Il grande regista neozelandese, che ha saputo farci sognare con la meravigliosa trasposizione cinematografica dell’opera di Tolkien, in Amabili Resti sembra quasi disorientato dalle tante troppe fascinose immagini che il romanzo della Sebold pare avere suscitato in lui stesso. L’esperienza della morte, ancorché disperatamente traumatica come può essere quella di una vittima di violenza, il viaggio verso l’aldilà, il distacco, la separazione dal corpo, tutto viene interpretato quasi in un esercizio calligrafico da Jackson. Il suo indubbio grande talento sembra disperdersi in un susseguirsi di immagini mirabolanti, a volte kitsch, altre dal sapore vagamente New Age, senza mai catturare davvero l’emozione, nonostante il forte sostegno delle musiche arrangiate da Brian Eno.

La narrazione in prima persona della protagonista risulta troppo frammentata rispetto al romanzo.

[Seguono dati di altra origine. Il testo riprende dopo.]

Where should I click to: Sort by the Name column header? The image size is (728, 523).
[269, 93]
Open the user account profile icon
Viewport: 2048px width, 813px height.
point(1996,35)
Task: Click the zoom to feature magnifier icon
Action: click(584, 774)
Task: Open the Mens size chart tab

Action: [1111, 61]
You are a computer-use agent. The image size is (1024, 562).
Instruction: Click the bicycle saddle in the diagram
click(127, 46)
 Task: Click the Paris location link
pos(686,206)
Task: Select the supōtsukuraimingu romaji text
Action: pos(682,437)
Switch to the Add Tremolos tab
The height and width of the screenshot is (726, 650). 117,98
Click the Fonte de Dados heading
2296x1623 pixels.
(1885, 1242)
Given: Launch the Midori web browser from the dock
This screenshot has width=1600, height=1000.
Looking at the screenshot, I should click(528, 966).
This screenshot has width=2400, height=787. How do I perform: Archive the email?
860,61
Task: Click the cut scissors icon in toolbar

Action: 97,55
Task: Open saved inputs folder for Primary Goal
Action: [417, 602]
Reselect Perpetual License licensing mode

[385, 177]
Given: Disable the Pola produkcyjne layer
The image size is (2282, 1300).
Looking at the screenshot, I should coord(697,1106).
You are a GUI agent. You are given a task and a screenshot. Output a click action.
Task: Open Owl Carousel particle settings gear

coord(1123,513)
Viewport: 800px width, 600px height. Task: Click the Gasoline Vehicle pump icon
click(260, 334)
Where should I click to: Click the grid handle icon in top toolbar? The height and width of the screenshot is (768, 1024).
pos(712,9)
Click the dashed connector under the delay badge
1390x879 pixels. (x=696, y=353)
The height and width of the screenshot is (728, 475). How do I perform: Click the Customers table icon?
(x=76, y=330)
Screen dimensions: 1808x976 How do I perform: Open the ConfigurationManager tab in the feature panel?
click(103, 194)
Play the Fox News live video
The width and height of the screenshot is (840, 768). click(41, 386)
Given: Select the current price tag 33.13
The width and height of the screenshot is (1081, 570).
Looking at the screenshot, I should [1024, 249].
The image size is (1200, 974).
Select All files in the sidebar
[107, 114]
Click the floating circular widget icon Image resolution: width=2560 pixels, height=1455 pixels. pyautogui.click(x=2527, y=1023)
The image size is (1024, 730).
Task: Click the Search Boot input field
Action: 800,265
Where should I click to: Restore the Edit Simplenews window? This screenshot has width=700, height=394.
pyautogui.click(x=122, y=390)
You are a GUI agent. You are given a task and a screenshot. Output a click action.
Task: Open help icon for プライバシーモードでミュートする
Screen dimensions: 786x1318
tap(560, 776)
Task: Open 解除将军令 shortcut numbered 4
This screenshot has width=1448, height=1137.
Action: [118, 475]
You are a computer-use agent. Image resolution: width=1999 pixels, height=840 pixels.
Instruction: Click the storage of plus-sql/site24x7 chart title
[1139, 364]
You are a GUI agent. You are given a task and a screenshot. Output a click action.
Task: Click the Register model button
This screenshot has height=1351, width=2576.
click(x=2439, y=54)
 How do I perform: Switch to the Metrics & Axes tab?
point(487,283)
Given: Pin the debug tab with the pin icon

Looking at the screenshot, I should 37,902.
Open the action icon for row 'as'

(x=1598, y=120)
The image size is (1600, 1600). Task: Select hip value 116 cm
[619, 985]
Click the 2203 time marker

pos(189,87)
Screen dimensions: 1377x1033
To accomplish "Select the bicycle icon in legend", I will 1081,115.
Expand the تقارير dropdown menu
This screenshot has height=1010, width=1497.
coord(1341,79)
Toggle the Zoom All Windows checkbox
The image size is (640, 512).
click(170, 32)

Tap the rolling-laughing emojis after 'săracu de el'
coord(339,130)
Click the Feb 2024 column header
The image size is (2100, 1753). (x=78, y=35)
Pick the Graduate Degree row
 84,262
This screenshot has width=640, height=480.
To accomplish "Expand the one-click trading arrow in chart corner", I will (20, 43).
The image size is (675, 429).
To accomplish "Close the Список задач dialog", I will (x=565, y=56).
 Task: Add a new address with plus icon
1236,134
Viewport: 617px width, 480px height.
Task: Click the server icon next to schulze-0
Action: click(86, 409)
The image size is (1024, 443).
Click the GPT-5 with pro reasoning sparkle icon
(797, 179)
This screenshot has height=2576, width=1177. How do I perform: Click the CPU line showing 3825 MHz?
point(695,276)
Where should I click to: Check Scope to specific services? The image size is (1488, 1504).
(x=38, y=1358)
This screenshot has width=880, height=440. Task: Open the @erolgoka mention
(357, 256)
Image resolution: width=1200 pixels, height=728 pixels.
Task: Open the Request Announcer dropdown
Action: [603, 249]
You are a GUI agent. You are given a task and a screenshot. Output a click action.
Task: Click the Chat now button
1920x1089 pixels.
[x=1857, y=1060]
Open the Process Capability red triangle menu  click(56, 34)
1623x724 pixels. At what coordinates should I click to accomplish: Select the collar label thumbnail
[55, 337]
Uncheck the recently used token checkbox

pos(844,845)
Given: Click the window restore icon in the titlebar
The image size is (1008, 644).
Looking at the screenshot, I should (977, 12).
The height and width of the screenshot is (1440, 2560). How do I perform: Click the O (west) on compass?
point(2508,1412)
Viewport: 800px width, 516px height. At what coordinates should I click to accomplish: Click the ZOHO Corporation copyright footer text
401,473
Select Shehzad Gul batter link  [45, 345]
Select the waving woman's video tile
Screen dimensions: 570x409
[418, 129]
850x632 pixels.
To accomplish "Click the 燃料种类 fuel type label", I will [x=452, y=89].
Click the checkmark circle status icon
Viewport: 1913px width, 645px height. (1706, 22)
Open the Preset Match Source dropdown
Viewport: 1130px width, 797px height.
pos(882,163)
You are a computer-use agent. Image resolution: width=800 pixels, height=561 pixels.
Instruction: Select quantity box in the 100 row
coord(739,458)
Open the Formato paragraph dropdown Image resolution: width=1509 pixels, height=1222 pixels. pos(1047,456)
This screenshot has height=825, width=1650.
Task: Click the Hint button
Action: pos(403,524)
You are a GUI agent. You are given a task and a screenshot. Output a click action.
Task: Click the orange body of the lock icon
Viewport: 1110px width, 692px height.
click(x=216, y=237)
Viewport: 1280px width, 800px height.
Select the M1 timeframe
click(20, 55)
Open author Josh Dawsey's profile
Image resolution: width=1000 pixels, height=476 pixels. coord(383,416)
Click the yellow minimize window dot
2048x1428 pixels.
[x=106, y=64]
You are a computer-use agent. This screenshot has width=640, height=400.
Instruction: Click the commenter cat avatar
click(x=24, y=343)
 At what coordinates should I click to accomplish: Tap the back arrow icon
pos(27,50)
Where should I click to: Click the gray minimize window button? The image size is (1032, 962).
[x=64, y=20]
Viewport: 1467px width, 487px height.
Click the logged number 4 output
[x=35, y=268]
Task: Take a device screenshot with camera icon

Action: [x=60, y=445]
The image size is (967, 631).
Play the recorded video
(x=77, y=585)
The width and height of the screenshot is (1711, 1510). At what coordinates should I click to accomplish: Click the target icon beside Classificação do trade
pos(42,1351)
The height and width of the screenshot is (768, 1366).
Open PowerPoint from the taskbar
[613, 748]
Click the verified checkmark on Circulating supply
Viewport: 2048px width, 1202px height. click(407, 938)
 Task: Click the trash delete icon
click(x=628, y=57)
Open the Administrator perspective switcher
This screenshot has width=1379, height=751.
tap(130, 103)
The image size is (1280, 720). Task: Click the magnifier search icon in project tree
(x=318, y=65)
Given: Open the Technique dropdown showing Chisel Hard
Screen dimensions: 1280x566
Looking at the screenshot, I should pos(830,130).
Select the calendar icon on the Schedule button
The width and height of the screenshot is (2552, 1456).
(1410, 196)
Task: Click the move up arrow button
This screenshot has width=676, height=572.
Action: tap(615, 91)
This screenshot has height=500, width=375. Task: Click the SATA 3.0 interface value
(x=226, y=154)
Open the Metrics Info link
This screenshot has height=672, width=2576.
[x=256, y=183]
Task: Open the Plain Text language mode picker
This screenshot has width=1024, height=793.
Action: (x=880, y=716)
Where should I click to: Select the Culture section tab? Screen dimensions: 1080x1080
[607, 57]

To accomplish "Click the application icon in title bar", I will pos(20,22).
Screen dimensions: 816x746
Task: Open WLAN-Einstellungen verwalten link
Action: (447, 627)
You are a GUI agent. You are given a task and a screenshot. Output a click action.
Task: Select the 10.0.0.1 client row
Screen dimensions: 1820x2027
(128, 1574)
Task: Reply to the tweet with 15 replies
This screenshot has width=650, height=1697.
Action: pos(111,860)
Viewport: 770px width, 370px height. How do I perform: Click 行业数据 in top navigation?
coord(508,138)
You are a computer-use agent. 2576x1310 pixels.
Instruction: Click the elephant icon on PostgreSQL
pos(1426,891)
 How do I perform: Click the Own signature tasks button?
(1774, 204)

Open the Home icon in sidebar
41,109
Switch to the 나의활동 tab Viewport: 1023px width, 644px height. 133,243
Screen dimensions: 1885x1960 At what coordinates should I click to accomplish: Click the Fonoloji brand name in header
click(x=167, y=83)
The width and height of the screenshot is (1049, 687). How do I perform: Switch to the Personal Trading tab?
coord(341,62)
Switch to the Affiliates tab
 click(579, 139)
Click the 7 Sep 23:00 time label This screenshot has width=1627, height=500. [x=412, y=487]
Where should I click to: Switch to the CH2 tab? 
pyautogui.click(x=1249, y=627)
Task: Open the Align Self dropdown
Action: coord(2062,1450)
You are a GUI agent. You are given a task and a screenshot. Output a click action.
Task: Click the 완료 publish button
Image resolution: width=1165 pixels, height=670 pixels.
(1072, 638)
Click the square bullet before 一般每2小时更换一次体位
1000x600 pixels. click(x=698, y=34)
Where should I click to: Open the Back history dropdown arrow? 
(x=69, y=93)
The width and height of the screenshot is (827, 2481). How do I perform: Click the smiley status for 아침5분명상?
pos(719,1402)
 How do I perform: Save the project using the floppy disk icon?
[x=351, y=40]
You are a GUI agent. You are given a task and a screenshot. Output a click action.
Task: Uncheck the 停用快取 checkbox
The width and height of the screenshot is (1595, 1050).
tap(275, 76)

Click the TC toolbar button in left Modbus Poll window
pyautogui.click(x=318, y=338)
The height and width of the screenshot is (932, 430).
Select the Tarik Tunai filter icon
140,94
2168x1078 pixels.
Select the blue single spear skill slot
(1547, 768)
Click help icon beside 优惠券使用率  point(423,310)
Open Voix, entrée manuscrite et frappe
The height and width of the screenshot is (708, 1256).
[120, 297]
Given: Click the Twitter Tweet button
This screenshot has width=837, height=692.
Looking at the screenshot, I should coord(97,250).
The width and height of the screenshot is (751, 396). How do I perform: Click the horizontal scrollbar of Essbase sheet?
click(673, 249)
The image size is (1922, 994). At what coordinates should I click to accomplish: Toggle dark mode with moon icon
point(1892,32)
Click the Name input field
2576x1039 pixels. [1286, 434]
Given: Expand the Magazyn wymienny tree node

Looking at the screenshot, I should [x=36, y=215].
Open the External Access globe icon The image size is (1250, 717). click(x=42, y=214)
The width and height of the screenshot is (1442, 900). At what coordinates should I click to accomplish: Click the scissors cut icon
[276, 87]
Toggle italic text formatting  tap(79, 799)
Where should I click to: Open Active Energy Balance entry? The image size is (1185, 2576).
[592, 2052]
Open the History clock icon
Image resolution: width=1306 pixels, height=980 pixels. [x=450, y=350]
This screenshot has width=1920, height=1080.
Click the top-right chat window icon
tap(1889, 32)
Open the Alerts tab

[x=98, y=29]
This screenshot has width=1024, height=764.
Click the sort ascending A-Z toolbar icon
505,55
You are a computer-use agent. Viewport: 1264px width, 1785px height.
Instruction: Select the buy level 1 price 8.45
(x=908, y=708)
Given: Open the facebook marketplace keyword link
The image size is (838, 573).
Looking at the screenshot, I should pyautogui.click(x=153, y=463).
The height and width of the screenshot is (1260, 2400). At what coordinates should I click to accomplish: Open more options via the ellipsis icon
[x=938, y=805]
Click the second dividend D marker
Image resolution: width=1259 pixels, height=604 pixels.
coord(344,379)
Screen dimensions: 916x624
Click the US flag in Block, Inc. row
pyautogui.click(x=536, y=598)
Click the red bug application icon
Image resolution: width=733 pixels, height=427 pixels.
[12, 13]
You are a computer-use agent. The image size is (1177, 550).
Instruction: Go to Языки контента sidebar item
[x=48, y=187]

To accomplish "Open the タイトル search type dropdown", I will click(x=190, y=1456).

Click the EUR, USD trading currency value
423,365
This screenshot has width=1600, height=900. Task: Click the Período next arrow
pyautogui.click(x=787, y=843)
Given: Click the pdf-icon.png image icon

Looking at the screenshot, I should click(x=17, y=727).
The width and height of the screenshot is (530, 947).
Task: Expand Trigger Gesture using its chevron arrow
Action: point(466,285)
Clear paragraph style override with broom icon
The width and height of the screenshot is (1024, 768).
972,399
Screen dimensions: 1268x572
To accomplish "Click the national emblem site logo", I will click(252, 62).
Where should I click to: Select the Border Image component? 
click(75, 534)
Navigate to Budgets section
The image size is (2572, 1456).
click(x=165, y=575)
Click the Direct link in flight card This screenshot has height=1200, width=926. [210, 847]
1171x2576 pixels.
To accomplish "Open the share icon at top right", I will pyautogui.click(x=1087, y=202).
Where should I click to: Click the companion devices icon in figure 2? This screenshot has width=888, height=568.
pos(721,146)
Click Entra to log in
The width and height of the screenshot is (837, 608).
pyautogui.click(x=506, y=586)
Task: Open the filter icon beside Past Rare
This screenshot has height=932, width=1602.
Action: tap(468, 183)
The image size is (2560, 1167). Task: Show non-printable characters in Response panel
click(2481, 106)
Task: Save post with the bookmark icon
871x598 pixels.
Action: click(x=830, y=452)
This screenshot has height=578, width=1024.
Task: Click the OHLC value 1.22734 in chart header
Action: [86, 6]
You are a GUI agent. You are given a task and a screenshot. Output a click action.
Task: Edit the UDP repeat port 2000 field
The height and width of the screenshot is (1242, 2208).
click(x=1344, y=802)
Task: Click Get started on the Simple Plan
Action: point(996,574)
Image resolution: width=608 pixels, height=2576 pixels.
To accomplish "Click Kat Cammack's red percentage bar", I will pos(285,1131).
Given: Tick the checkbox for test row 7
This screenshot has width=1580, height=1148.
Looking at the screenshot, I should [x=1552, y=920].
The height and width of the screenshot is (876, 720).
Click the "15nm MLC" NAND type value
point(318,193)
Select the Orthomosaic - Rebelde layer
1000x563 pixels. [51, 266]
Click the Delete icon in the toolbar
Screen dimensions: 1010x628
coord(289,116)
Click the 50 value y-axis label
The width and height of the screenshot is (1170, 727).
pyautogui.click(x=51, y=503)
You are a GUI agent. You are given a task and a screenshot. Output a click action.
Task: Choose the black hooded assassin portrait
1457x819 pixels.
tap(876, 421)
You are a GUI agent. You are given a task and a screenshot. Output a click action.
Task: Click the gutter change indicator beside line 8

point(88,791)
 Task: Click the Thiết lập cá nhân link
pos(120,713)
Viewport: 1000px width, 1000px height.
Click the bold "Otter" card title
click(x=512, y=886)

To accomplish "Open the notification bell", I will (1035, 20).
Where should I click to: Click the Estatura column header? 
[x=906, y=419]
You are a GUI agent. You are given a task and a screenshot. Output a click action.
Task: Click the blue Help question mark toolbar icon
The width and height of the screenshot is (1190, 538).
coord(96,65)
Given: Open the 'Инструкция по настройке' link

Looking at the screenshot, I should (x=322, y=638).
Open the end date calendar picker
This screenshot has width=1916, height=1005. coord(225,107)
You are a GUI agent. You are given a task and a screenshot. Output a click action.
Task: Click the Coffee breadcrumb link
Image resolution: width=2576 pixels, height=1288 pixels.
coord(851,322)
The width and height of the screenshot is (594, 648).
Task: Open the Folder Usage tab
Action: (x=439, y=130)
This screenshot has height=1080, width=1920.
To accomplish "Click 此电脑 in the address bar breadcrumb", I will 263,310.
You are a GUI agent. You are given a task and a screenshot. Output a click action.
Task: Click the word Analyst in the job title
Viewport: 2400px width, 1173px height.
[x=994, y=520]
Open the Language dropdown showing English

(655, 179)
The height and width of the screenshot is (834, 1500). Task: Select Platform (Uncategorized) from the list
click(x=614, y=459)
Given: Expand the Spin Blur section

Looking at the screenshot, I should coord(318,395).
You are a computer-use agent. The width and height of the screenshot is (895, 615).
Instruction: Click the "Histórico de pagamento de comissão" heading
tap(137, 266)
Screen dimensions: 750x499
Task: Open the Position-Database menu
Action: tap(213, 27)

I personaggi sembrano schizzati attraverso pochi tratti, anche un po’ distrattamente, e non traspare mai un vero pathos narrativo da una sfilacciata angosciosa dimensione onirica.

Questa regia di Jackson non impone il suo segno, con la sola eccezione della intensa sequenza che vede la sorella della vittima entrare di soppiatto nella casa del pedofilo per cercare le tracce dei suoi sospetti. Una grande sequenza davvero, cadenzata da un grande ritmo degno del migliore Hitchcock.

Straordinariamente espressiva è la sedicenne Saoirse Ronan nel ruolo della sfortunata ragazza. Tutti gli altri interpreti restano in secondo piano rispetto alle immagini  dell’aldilà, e, a partire da un improbabile Susan Sarandon nel ruolo della nonna, non suscitano alcuna emozione vera. Mark Wahlberg è troppo leggero nel ruolo del padre, non dà alcuno spessore al suo ruolo, così come Rachel Weisz nel ruolo della madre.

Eccelle Stanley Tucci nei panni del maniaco che ha ricevuto la nomination per l’Oscar come migliore  attore non protagonista, ma forse è un po’ troppo. Bravo lo è certamente, ma addirittura la nomination… Pare quasi il contentino che Hollywood ha voluto attribuire ad Amabili Resti, respingendolo in un limbo dal quale c’è da sperare che Peter Jackson sappia uscire al più presto rinfrescando la sua grande talentuosa vena registica. Probabilmente del romanzo c’è poco anche e soprattutto dell’intento della Sebold così attenta alle vicende delle giovani vittime di violenze e a tutto ciò che ne consegue nello strazio del dopo.